In the time it takes a mouse to snatch a chunk of cheese, I had my laptop out and turned on.  I immediately pressed this, then that, then clicked a few more keys.  I had to work speedily and yet, quietly, 'cause there were nurses and whatnot wandering throughout the halls.  I knew that if any of them discovered me up and typing, I'd be in trouble for sure.

And it wasn't just the nurses I was tryin' to evade.  What if a dance instructor happened upon my hackin' into the system?  What if the dance instructor was there to teach my tummy new steps?  That dance instructor would put a stop to my pizza orderin' days, for sure, even though I had already decided that my tummy was not gonna be doin' the Rumba or the Salsa or anything else other than digesting my pizza. 

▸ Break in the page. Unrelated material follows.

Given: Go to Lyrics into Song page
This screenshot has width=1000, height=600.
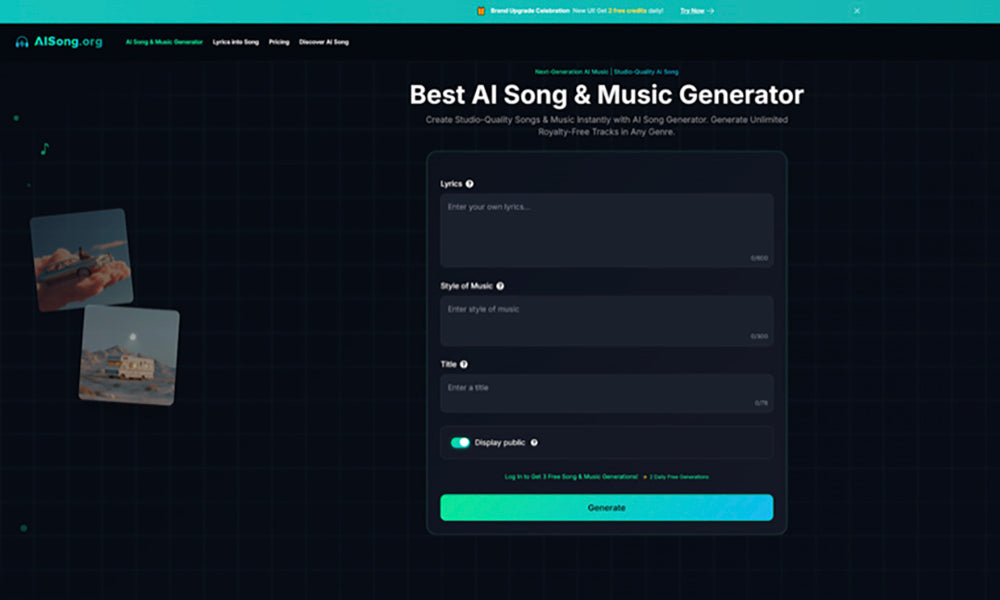Looking at the screenshot, I should [235, 42].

I typed in the password to the hospital's wireless and started hacking.  That's right...   I hacked into their system!  Once there, I did a little search for pizza places and easily found the one next door.  I placed my order.

"One extra-large Fancy Feast Grilled Chicken pizza, please.  NO ONIONS!"  My order had been placed.  Hmmm...  delivery or pick-up?  Had to go with delivery, for obvious reasons.  Delivery address...  "Next door.  Pass it through the window with the paw wavin' at you through the bars."  Of course I had to pay for my pizza but that part was easy.  I was already in the hospital's system.  Easy enough to add the pizza to the list of charges on my bill.  Peeps would never notice.  They would just be happy to have me home.  And if they did notice, what were they gonna do about it?  By the time they got the bill, the pizza would already be in my tummy.  And believe-you-me, I needed a little somethin' for my tummy right about then.  No more dancin' for this kitty.

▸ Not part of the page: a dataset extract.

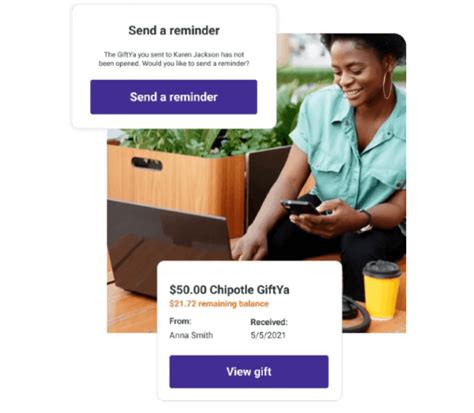Click the Karen Jackson reminder message text
The height and width of the screenshot is (413, 474).
[x=174, y=59]
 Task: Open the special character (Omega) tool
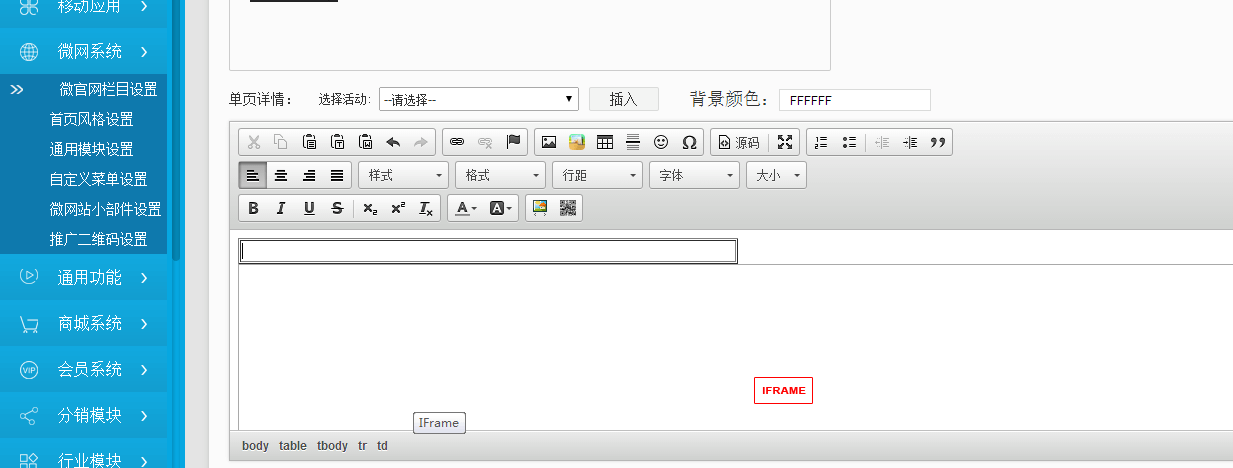pos(689,142)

I heard the people in the hallway say their goodbyes to one another and saw the lights turnin' off.  I continued to work by the glow of my computer screen.  Tweeted a few short tweets and said hello to some pals on Facebook.

It was around then that I heard a door open and shut outside.  My dinner was on its way.  Yoo-hoo!  YOO-HOO!  I hobbled over to the window, propped it up and extended a paw through the bars.  "Over here," I hissed.

The nice man gingerly passed the pizza box through the bars.  It was like he had never delivered a pizza to a hospital inmate before or something.  MOUSES!  I snatched the box and tossed it onto my bed.  "Thanks, pal," I meowed and in one bionic leap, jumped onto the bed.  The landing kind of hurt but I was in a desperate state.  Desperate for something to eat.  I had the box open in a flash and devoured my pizza.  The best part was the Fancy Feast Grilled Chicken, of course, but I was hungrier than a hungry hippo so I even ate the crust.  It was delicious.

I fell asleep right there and then.  Never moved a whisker all night long.  No more dance steps goin' on in this kitty's tummy.  This kitty's tummy was happy as a clam.  Clams...  Mmmm...  Must stay on track.

Anywho...  I was rudely awakened the next morning by the arrival of the hospital staff.  I looked down on my bed and saw the empty pizza box lying there.  Oh-oh...  The door to my room opened and my doctor peered in.  I grabbed that pizza box and flung it past her head.  Not to hit her, mind you.  Just to get rid of the evidence. 

My doctor looked at the pizza box lying on the floor next to her feet.  "What's this?" she asked. 

"I don't know," I answered as innocently as only a cat can.  "Must have been left there last night by some hungry dog or something.  Dogs are quite partial to pizza, you know."

My doctor pursed her lips and narrowed her eyes.  You know something?  I kind of think that maybe she didn't believe me.  Weird, huh?  I mean...  I'm a cat and we cats are always believable, right?  Of course we are.  But just in case, I made a mental note to hack back into the hospital's database and change the billing of the pizza to some dog's account.  That would take care of things, for sure.  I would bill the pizza to a patient named Rover or Barkley or Lassie or anything doggie like that.  And that's just what I did.